Question 3 True / False
For a strongly right-skewed distribution, the mean is greater than the median.
TTrue
FFalse
Answer: True
In a right-skewed distribution, the tail extends to the right — there are a small number of very high values. The mean is the balance point and is pulled toward those high values, while the median (the middle value) is not affected by their magnitude, only their count. The result is mean > median in right-skewed data, and mean < median in left-skewed data. For a symmetric distribution (like the normal), mean and median coincide. This relationship between skew and the mean-median gap is a key diagnostic tool.
Question 4 True / False
Descriptive statistics are primarily needed during the exploratory phase of analysis; once inferential tests are run, summary statistics become irrelevant.
TTrue
FFalse
Answer: False
Descriptive statistics matter at every stage of research, including when reporting results. Inferential statistics (p-values, confidence intervals) tell you about the probability of your findings under various assumptions, but they do not communicate what the data actually looks like. A reader needs descriptive statistics — means or medians, standard deviations or IQRs, sample sizes — to evaluate the practical significance and context of any inferential result. Reporting inferential tests without descriptive summaries is incomplete and potentially misleading.
Question 5 Short Answer
Why does the choice between mean and standard deviation versus median and interquartile range depend on the shape of the data's distribution?
Think about your answer, then reveal below.

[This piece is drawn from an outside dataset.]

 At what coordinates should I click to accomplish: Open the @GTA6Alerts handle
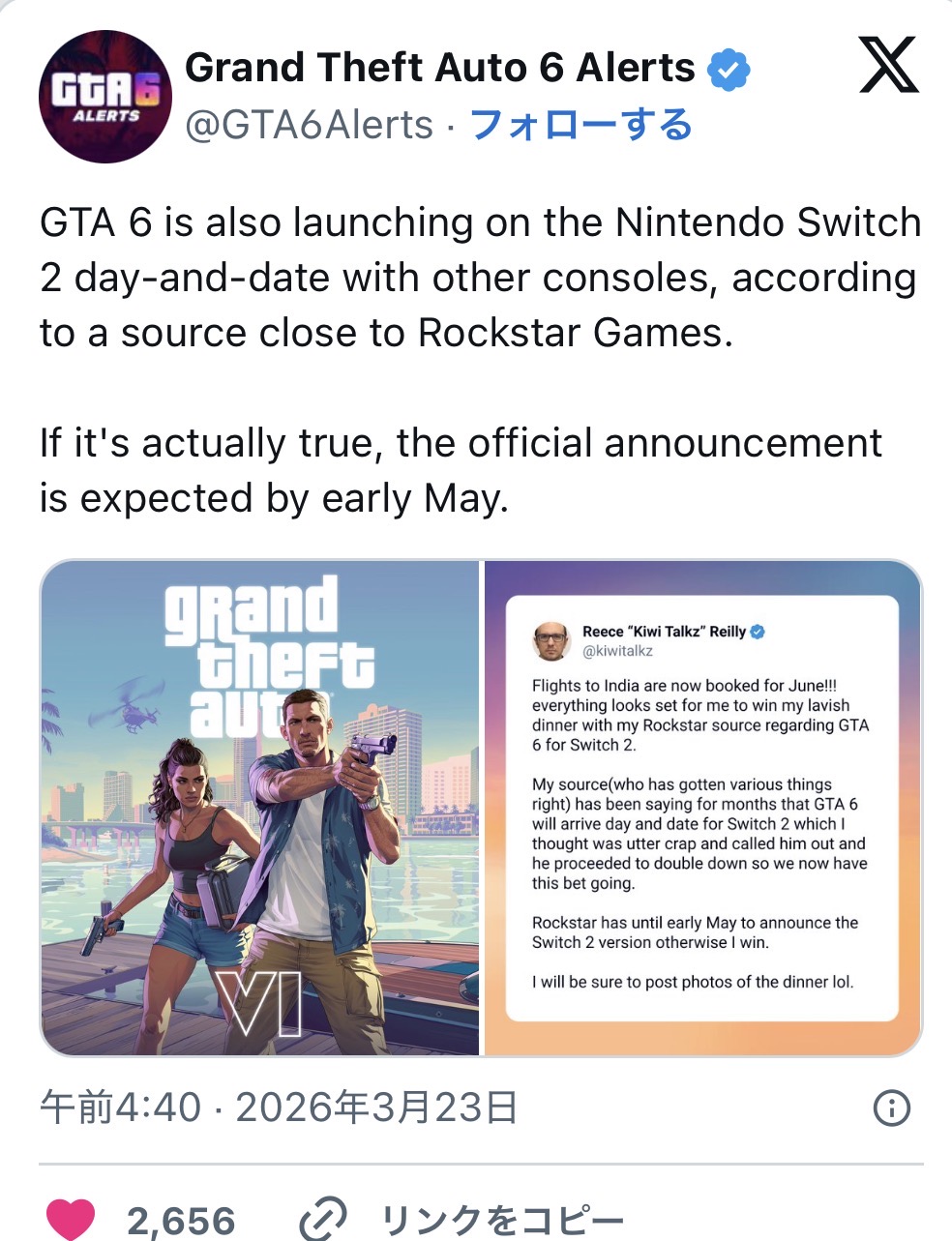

Model answer: Mean and standard deviation are sensitive to outliers and extreme values — they are appropriate when the distribution is roughly symmetric, because the mean then accurately represents the center. In skewed distributions or when outliers are present, the mean is pulled away from the bulk of the data, making it a poor 'typical value,' and the standard deviation may be inflated. Median and IQR are resistant to these extremes; they describe the center and spread of the middle 50% of the data. Matching the statistic to the distribution shape ensures the summary is actually informative.
This pairing principle — mean/SD for symmetric data, median/IQR for skewed or outlier-prone data — follows from understanding what each statistic measures. The mean is the arithmetic average, equally influenced by every data point; the standard deviation measures average deviation from that mean. Both assume the mean is a meaningful center. When it isn't (due to skew), these statistics describe a value that few actual data points are near, misleading anyone who uses them to form expectations about typical cases.